China Botanic Pharmaceutical (CBP) said Monday that its first quarter profit rose more than 12 percent as sales improved over 24 percent, largely on prices increases across all of the company's products.
The maker of botanical products, bio-pharmaceuticals and traditional chinese medicines in China said that for the three months that ended January 31, net income was $12.3 million, or 33 cents per diluted share, up from $10.9 million, or 29 cents per diluted share, a year ago.
Net sales jumped 24.4 percent to $28.1 million, from $22.6 million in the year-earlier period. The company said revenue growth was mainly due to price increases across all of its products during the quarter, and increasing market recognition of its Siberian Ginseng Series products, as well as other new products, such as Ginseng and Venison Extract and Badger Oil, which launched in last year's first quarter.
"We are pleased to report double digit revenue and net income growth in the first quarter of fiscal year 2012," said chairman and CEO, Shaoming Li. "Our strong growth in sales, profitability, and operating cash flow during the quarter was largely driven by increase in our average selling prices, Siberian Ginseng Series products, Ginseng and Venison Extract product and Badger Oil product."
"Our Siberian Ginseng products exhibited strong year-over-year sales growth and accounted for 58% of our total revenue in the first quarter of fiscal year 2012 compared with 52% in the same period of last year. This reflected our continued commitment to create awareness and promote our premier product, the Siberian Ginseng Series, and it will continue to remain our top priority in the future."
In addition, China Botanic said its new Ginseng and Venison Extract product, which launched in the fourth quarter of fiscal year 2010, contributed 12.5 percent of total sales in the latest quarter, versus 9.4 percent of sales in the same period last year.
Operating expenses for the first three months of fiscal 2012 were $2.9 million, as compared to $2.2 million in the same period last year. Sales and marketing expenses rose 19.7 percent year-over-year to $1.6 million, as the company expanded its efforts for its botanic anti-depression series products.
Gross margin increased slightly to 61.6 percent from 61.1 percent in the year ago period, due mainly to increased product pricing and decreased sales rebate from an average of 13.3 percent to 8.5 percent of gross sales, which was partly offset by rising raw material costs.
China Botanic said it anticipates the cost of raw materials will continue to increase in 2012 at a slow to moderate speed. As at the end of the quarter, China Botanic had around $21.4 million of cash, and no long-term debt.

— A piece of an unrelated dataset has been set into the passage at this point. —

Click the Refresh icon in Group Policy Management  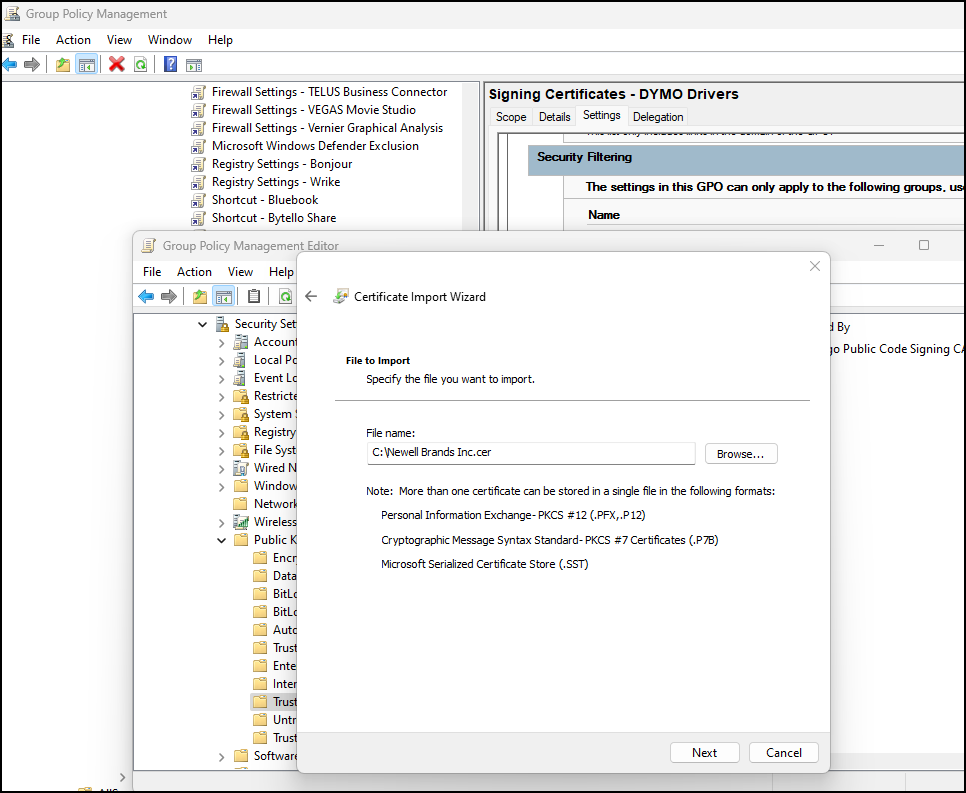coord(141,64)
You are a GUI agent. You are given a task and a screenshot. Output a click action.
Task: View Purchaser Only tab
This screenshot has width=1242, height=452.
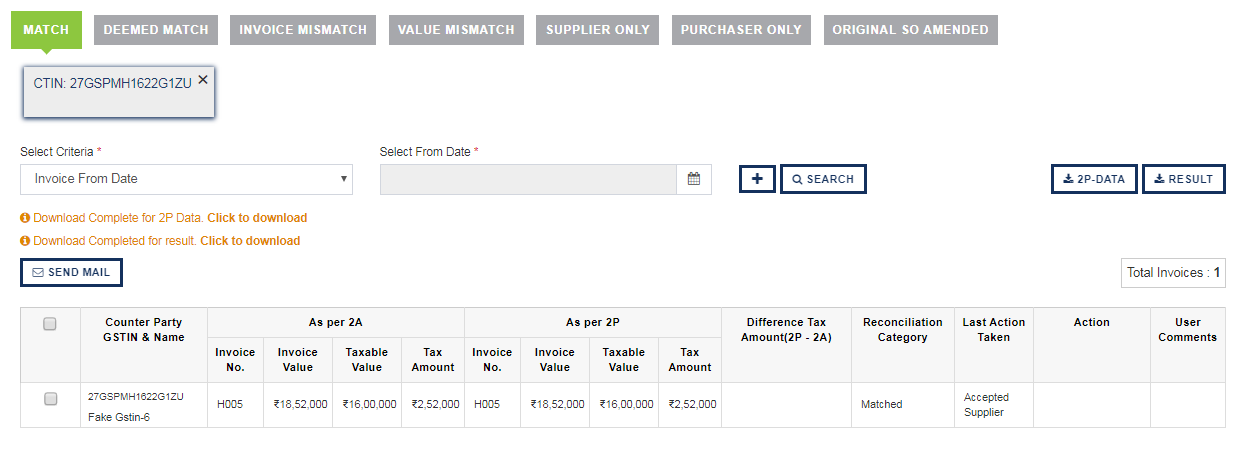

Looking ahead, the company reaffirmed its guidance for sales of between $91.6 and $93.1 million, representing growth of between 26 and 28 percent over fiscal 2011 revenue of $72.7 million. Net income is expected in the range of $32.7 to $33.2 million, versus $25.9 million in 2011.
All of China Botanic's products are produced at its three GMP-certified production facilities in Ah City, Dongfanghong and Qingyang. The company distributes its products through its network of over 3,000 distributors and over 70 sales centers across 24 provinces in China.